Face à la tendance hagiographique qui anime quelques journalistes, qui sacralisent volontiers certains acteurs comme José Marfa Aznar15, El Jueves prend le contrepied et se montre volontiers blasphématoire. Il semble rechercher avec une certaine gourmandise la réprobation de ses détracteurs. En fait, la caricature apparaît comme une figure en tension entre politique et morale. Cependant, la morale n'est pas absente de ces dessins. Lorsqu'ils dénoncent la corruption, le mensonge ... , il y a bien une dimension éthique. La morale rejetée est en réalité la morale bourgeoise, c'est la censure d'autrefois qui n'a plus force de loi, et les dessins de El Jueves sont autant de pieds de nez à cet ordre révolu. Ce qui était sacré devient risible, ce qui imposait le respect devient ridicule, c'est bien une inversion carnavalesque qui se produit dans les pages de El Jueves.

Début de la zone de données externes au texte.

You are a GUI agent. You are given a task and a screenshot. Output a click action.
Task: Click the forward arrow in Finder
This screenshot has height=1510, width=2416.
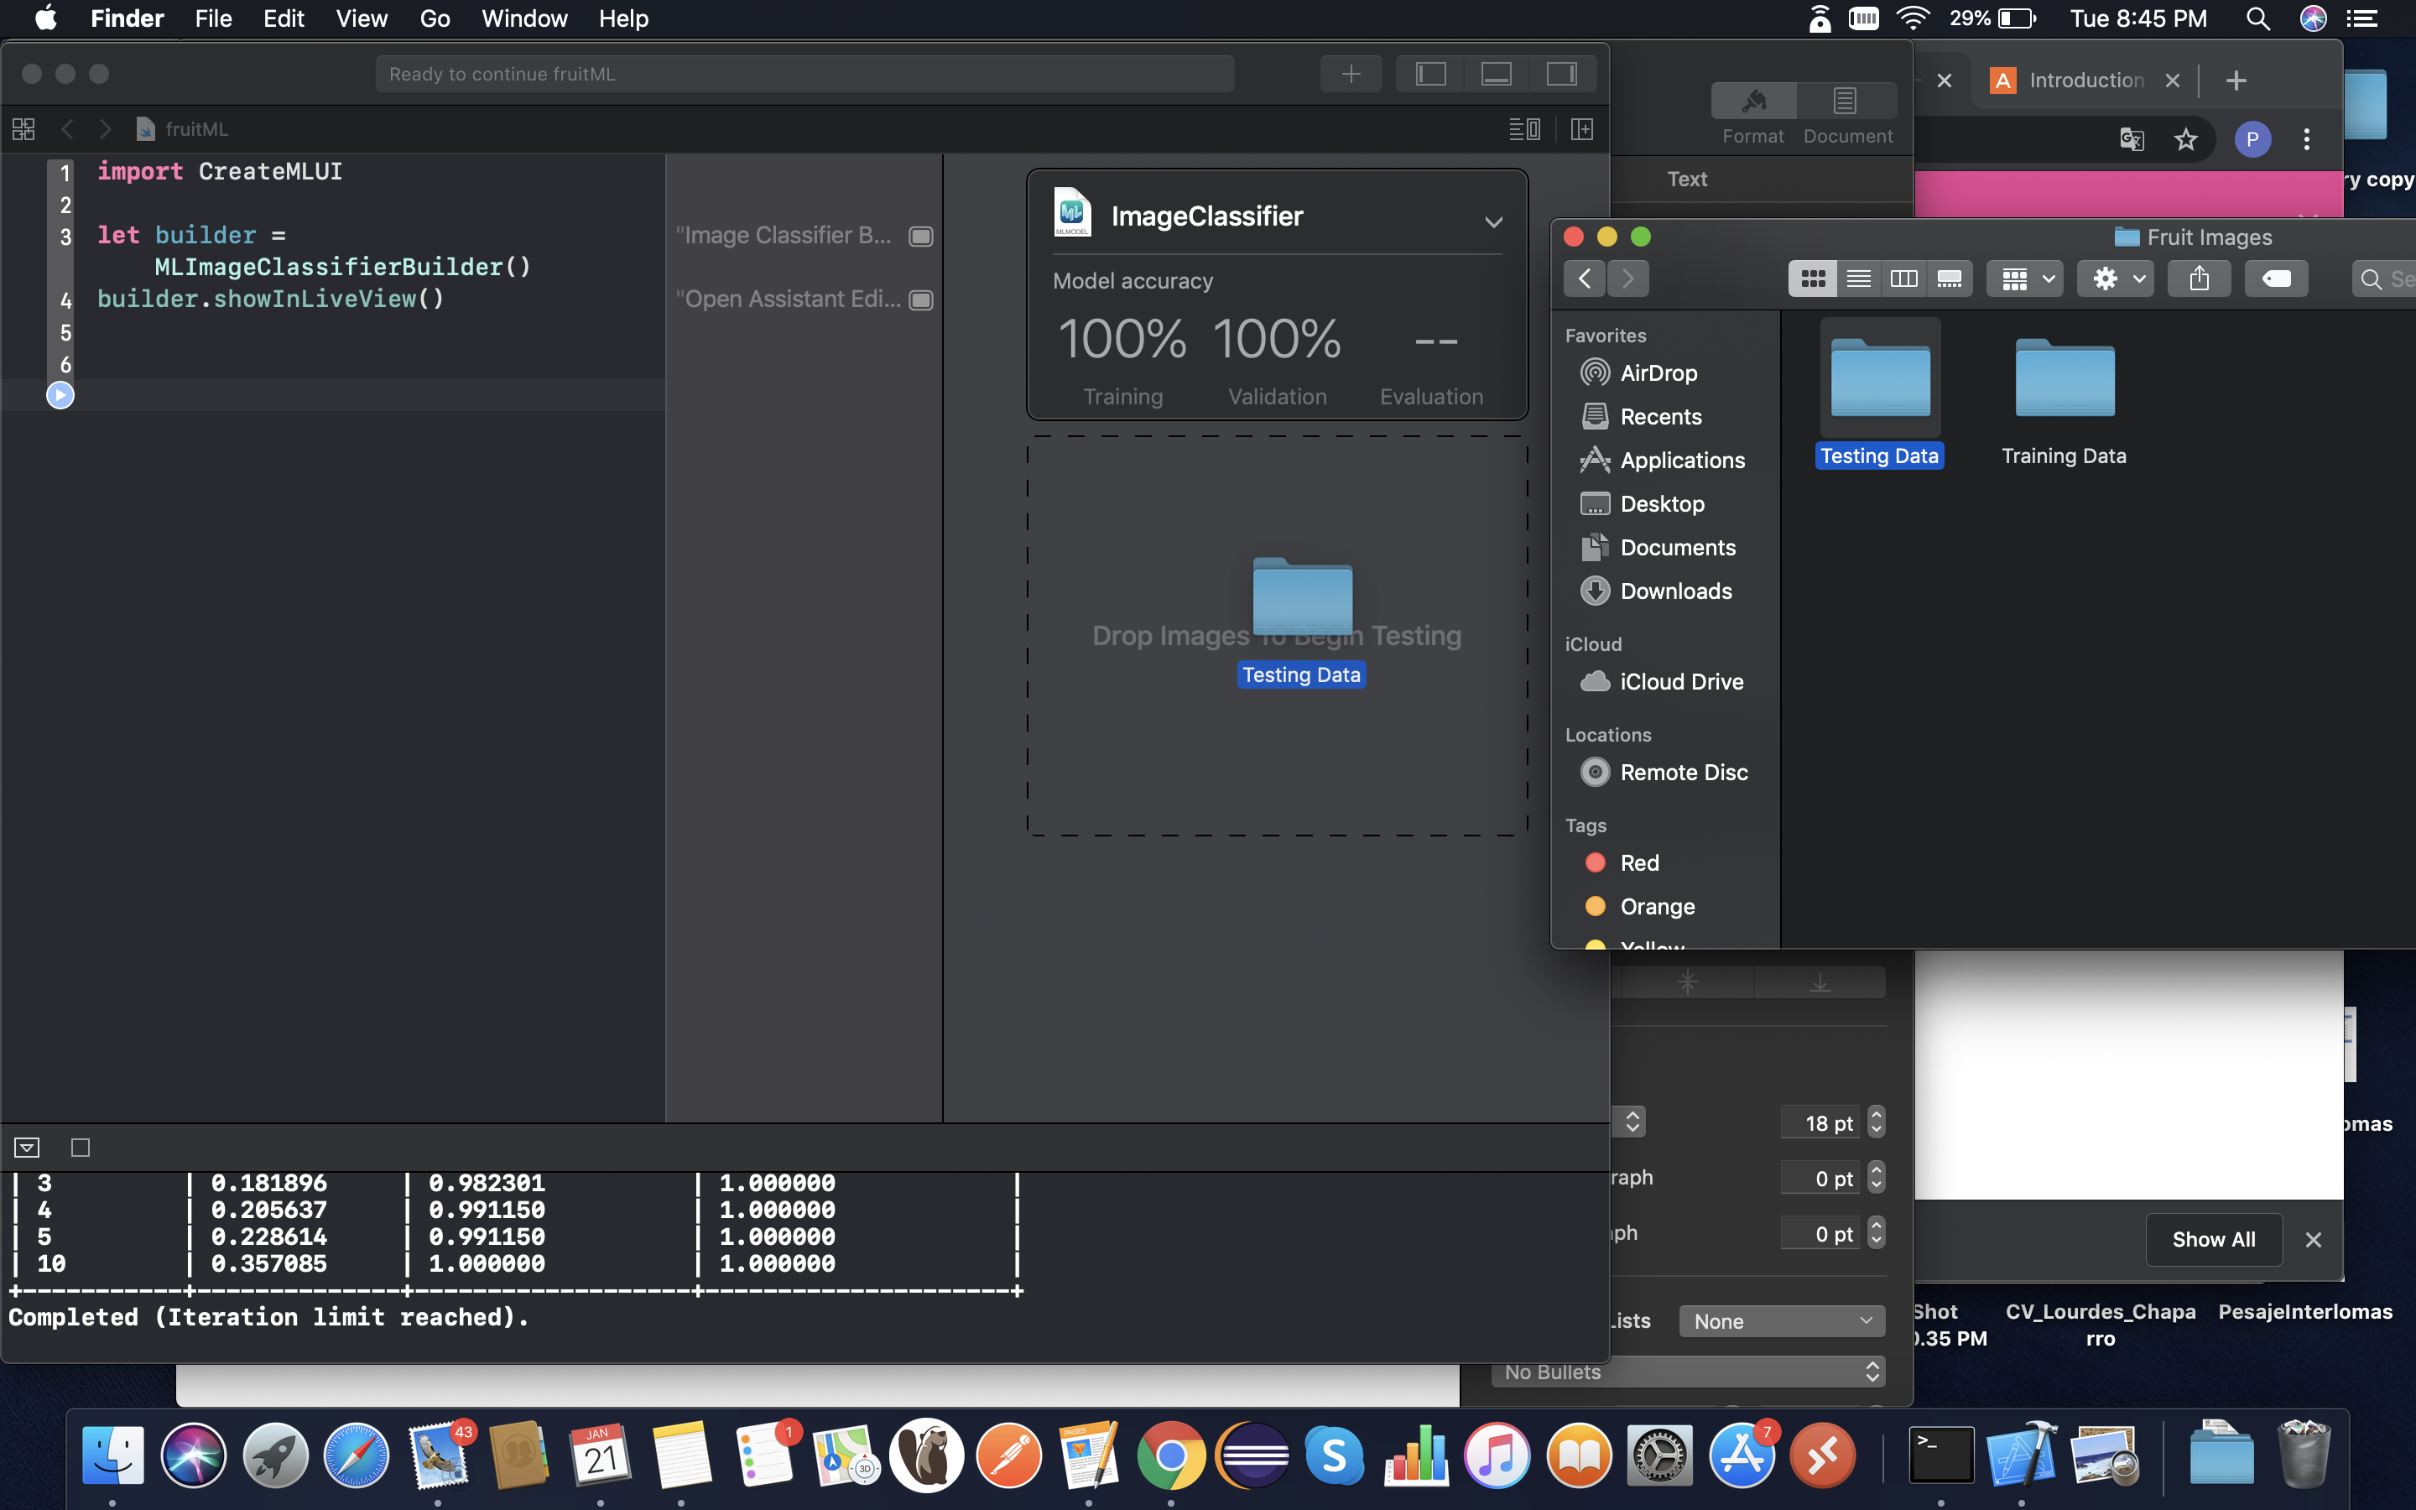coord(1626,279)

Le pouvoir se trouve confronté à un acteur qui contredit par ces facéties les discours officiels. Mais quand le sourire du lecteur a disparu, sa lecture des événements n'est plus tout à fait la même. La proposition de lecture faite par les caricaturistes a pu faire mouche, ce qui modifie parfois profondément l'opinion des lecteurs. Les attaques contre José Marfa Aznar n'ont donc rien d'anodin ou de simplement plaisant. Elles altèrent l'image du pouvoir, elles propose une grille de lecture des événements susceptible de modifier le comportement de citoyens. Représenter le pouvoir par le dessin, c'est lui faire perdre le contrôle d'une image qu'il aimerait maîtriser. Un bon mot, un bon dessin sont, en somme, comme des pavés lancés contre le pouvoir et ses mensonges.

15 Manuel VÂZQUEZ MONTALBÂN, La Aznaridad, p.13-15.